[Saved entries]
* * * * *
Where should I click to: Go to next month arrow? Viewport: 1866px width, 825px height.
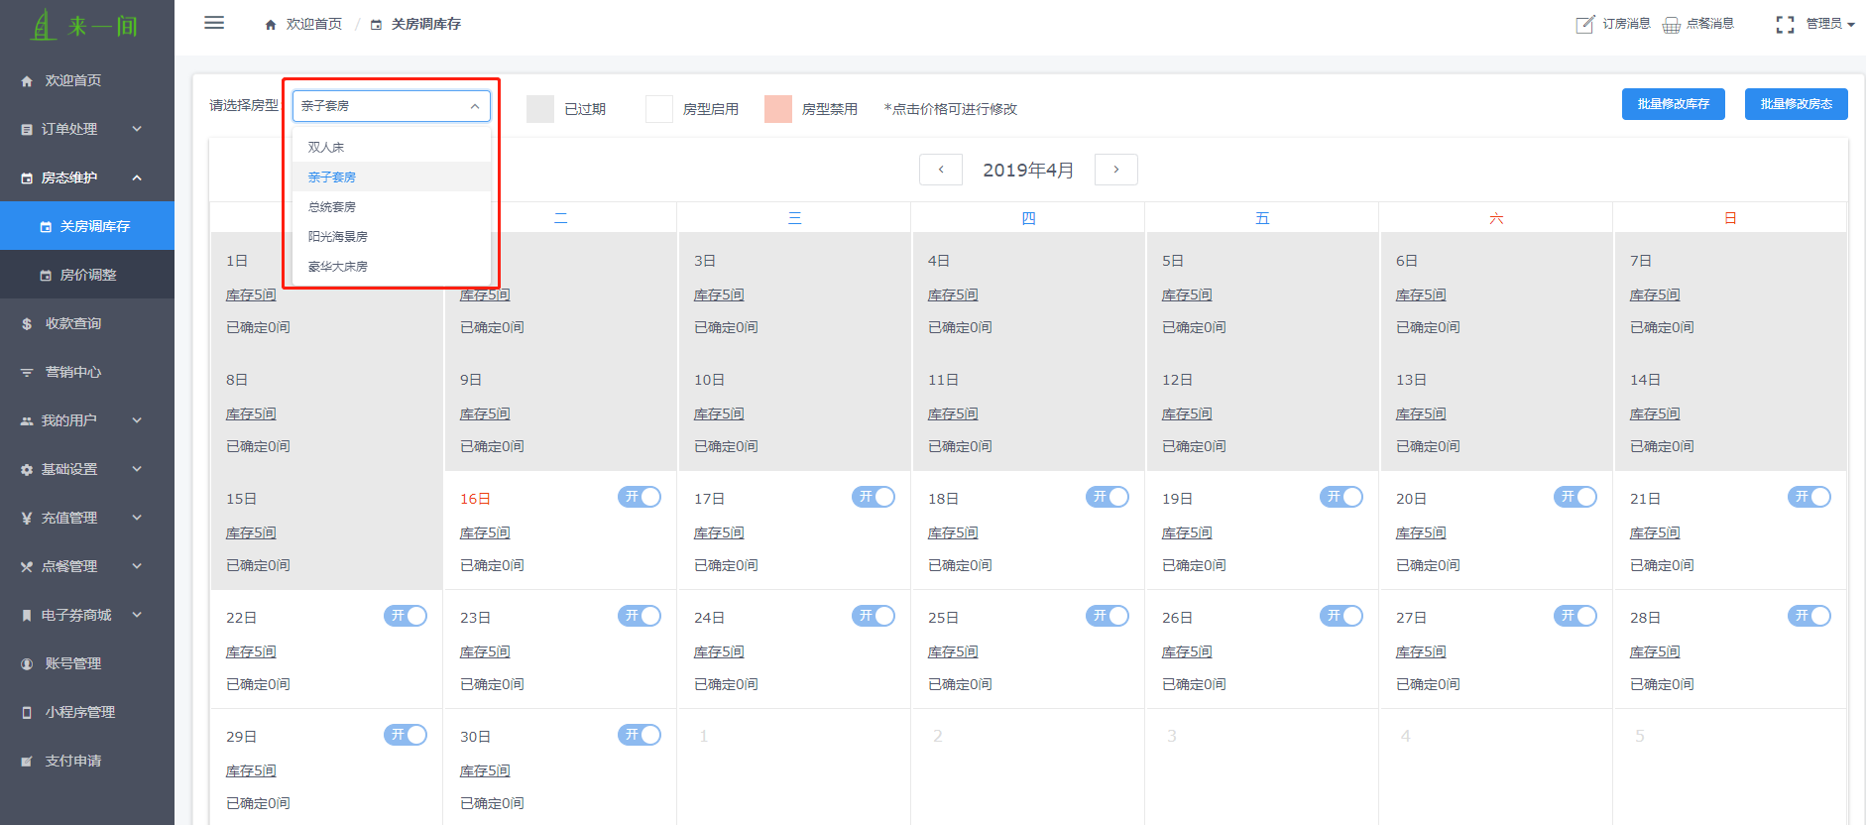(x=1115, y=170)
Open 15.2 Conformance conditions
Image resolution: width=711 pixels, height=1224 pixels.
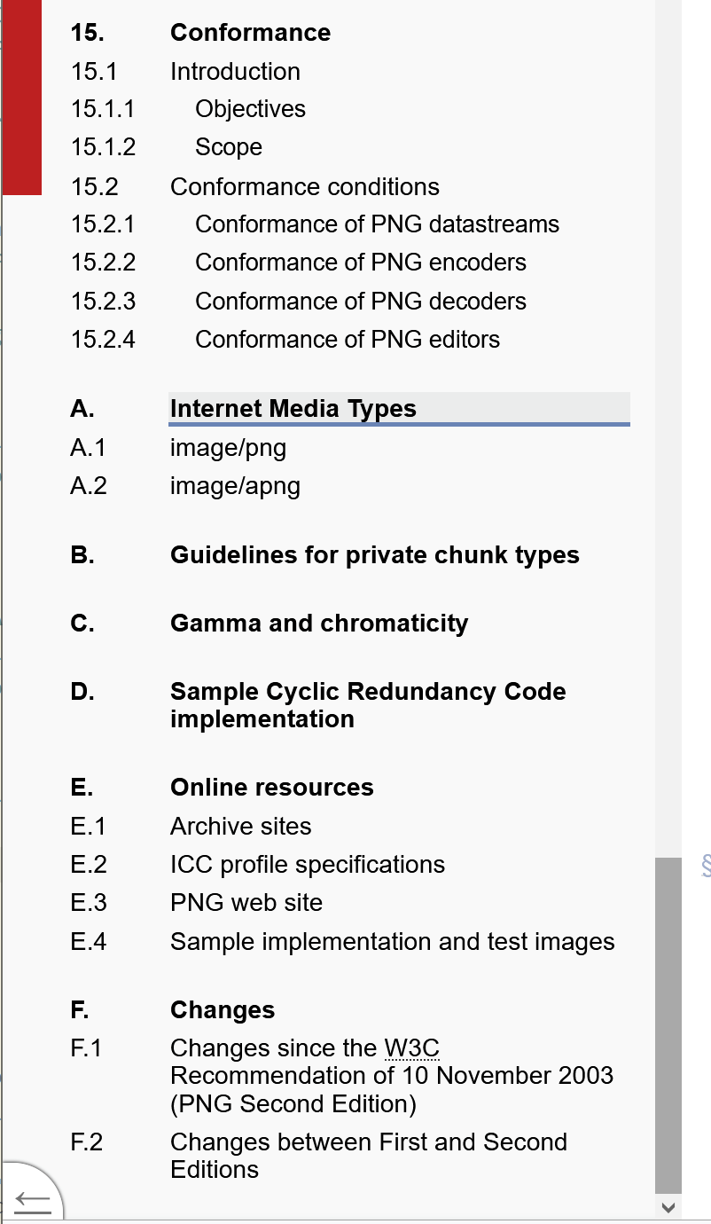[304, 187]
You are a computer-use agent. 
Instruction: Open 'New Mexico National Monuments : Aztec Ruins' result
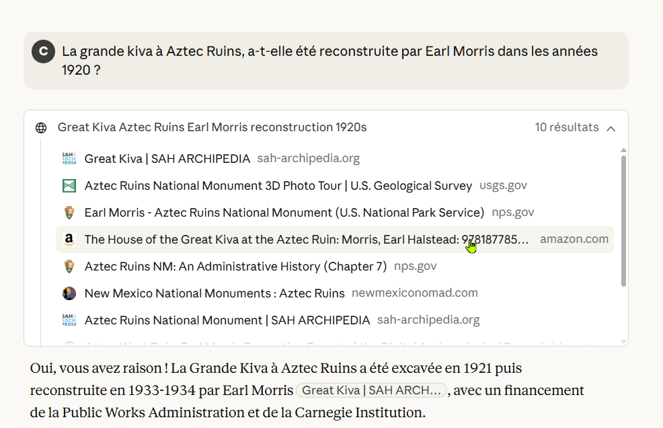click(214, 293)
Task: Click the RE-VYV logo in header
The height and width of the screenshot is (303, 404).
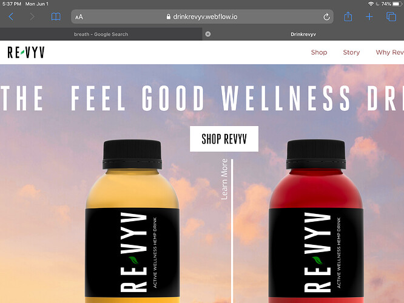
* * * * *
### Directions for this task
Would you mind returning each entry above word for word, skipping the images?

### Response
Where should I click to: Go to next month arrow? Viewport: 1866px width, 825px height.
(x=1115, y=170)
Open 15.2 Conformance conditions
Image resolution: width=711 pixels, height=1224 pixels.
[304, 187]
You are a computer-use agent. 
Instruction: Open 'New Mexico National Monuments : Aztec Ruins' result
click(214, 293)
Task: Click the RE-VYV logo in header
The height and width of the screenshot is (303, 404).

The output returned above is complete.